What to do
Lines before the one containing "Select the row with Part SN 964E05FF" are left out; output the rest of the data exactly, through the final line.
╭─ Provided data
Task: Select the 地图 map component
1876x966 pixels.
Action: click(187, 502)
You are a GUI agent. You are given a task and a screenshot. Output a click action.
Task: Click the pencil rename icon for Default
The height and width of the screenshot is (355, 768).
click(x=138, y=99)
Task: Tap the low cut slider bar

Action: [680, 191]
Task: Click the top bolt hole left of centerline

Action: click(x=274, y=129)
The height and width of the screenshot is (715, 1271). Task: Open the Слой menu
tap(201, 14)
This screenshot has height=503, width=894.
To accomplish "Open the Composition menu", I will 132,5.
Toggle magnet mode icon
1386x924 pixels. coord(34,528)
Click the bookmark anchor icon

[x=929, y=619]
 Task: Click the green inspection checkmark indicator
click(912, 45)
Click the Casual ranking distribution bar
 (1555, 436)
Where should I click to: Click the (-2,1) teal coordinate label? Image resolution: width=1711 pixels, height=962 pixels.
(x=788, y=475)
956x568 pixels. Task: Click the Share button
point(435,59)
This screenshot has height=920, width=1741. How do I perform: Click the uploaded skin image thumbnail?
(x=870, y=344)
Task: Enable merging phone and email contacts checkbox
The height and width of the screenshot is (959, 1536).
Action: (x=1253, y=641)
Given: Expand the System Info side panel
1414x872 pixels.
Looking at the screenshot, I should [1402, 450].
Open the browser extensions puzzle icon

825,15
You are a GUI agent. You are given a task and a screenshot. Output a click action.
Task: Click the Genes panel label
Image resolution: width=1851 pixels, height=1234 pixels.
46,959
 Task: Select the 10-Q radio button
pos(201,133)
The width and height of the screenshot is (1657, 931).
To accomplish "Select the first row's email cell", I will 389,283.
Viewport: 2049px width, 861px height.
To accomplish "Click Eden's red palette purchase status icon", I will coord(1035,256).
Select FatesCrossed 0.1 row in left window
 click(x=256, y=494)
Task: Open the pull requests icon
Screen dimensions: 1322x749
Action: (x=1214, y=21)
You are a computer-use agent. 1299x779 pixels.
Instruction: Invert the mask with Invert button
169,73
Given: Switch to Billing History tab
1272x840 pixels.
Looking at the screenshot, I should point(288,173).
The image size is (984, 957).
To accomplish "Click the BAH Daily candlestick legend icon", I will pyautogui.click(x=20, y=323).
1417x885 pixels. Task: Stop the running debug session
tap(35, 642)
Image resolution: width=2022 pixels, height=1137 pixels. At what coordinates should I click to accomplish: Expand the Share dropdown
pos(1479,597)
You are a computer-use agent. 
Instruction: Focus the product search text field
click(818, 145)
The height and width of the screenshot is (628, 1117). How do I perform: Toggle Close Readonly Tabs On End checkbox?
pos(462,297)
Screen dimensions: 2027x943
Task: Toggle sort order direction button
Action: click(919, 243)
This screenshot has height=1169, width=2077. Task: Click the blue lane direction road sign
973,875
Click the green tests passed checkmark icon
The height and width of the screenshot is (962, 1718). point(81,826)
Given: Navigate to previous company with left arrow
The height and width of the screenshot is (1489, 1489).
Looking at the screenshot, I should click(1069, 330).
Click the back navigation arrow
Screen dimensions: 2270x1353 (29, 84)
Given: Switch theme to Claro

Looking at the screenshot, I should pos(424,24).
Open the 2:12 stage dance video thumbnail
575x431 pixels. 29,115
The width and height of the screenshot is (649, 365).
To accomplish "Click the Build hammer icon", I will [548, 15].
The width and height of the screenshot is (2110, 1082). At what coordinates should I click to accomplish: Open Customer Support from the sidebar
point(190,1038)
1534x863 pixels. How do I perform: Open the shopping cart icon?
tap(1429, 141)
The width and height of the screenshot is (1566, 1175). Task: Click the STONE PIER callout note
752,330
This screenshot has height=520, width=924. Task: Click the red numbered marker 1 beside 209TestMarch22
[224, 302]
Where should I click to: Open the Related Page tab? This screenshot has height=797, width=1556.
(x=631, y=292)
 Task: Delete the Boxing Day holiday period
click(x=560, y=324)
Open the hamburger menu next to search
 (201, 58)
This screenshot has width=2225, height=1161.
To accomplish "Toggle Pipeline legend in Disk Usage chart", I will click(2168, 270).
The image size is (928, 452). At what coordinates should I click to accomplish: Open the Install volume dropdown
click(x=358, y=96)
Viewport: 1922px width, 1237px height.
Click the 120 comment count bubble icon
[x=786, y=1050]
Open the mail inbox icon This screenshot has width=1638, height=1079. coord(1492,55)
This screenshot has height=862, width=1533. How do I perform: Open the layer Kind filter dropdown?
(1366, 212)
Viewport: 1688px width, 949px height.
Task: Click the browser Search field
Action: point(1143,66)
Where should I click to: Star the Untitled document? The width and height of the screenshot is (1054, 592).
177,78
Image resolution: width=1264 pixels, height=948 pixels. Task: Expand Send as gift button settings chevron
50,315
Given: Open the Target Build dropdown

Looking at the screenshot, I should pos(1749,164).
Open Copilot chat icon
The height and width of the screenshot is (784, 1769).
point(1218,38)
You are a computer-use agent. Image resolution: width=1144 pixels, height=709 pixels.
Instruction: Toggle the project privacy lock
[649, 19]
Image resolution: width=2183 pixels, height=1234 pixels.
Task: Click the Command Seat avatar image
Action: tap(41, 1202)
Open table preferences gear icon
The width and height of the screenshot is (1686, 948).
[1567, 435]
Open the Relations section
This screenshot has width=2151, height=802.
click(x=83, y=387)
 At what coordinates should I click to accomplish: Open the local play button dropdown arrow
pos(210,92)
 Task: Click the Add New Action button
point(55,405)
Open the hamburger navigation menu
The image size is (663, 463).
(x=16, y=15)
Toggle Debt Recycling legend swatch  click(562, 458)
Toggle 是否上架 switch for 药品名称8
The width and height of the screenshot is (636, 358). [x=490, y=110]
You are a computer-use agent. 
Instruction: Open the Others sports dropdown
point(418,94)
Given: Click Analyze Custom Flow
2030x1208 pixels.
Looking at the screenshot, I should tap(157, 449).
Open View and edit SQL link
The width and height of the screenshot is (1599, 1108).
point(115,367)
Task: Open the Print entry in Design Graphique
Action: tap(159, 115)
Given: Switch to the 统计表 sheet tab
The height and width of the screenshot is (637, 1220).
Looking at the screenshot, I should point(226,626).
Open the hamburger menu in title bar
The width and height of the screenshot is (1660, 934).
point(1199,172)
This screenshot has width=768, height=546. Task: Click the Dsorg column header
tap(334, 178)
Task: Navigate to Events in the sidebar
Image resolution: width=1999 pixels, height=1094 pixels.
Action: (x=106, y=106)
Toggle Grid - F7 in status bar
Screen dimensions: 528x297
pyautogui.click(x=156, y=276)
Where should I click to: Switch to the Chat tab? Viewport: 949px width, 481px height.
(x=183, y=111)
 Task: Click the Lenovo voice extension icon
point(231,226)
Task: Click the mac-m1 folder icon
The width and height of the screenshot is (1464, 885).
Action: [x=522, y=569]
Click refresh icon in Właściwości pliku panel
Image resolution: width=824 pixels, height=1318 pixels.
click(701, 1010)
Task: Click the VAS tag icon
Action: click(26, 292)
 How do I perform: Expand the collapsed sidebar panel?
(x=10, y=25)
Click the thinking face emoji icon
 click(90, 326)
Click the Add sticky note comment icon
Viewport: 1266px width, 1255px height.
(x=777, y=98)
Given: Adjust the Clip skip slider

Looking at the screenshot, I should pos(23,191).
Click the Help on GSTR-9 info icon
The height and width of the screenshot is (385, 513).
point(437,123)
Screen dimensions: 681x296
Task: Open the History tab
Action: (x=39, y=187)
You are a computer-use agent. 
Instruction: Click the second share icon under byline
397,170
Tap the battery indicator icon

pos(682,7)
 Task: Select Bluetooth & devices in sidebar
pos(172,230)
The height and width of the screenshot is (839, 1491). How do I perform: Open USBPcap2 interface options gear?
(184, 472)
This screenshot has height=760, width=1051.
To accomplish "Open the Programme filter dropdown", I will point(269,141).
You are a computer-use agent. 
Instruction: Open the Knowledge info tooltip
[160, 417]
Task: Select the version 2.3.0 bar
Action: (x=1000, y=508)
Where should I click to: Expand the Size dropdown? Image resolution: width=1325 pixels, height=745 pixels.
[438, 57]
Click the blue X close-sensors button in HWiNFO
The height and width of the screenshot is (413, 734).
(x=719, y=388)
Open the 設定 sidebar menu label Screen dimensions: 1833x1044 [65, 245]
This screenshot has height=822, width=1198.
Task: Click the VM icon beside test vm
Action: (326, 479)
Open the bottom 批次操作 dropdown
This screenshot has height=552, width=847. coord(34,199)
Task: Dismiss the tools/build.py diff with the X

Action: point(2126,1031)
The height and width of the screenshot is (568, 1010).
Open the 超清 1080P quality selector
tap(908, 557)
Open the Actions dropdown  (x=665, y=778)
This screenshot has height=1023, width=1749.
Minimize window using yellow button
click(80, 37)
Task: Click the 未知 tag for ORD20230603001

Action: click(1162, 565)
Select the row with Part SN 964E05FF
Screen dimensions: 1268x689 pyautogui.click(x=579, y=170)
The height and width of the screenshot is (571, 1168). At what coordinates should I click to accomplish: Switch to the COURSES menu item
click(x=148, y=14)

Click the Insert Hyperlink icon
╰─
Expected answer
Select the row with Part SN 964E05FF
Screen dimensions: 1268x689 pyautogui.click(x=579, y=170)
The height and width of the screenshot is (571, 1168). At what coordinates should I click to accomplish: Switch to the COURSES menu item
click(x=148, y=14)

Click the Insert Hyperlink icon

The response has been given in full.